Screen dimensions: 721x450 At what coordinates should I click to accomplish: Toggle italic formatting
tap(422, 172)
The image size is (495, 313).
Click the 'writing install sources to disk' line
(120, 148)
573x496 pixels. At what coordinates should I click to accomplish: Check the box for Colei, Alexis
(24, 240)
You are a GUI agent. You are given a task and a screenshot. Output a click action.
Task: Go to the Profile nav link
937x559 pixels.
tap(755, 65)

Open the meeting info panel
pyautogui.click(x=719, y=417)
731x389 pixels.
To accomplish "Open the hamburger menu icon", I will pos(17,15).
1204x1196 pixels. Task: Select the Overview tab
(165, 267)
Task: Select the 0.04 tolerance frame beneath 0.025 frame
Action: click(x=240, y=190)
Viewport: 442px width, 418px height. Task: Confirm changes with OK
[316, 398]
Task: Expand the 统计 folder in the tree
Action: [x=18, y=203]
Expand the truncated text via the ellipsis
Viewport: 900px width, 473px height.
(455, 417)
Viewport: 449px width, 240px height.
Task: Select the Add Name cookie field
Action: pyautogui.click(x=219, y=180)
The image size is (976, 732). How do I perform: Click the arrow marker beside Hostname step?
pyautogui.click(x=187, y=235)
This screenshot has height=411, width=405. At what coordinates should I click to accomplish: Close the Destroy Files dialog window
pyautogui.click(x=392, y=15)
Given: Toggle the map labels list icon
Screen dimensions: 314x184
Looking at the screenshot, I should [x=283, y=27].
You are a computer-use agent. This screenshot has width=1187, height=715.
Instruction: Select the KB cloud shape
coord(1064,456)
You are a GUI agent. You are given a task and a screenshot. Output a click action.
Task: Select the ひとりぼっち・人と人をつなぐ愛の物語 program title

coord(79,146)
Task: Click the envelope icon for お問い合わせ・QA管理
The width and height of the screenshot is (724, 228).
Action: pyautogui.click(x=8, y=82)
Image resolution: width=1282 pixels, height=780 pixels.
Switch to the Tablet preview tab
★ ★ ★ ★ ★ ★ ★
- _Assignment_
Gather every line from the entries above where the word "icon" appears, and copy them.

- _Output below_
To accomplish "Open the hamburger menu icon", I will pos(17,15).
Given: Toggle the map labels list icon
Task: Click the envelope icon for お問い合わせ・QA管理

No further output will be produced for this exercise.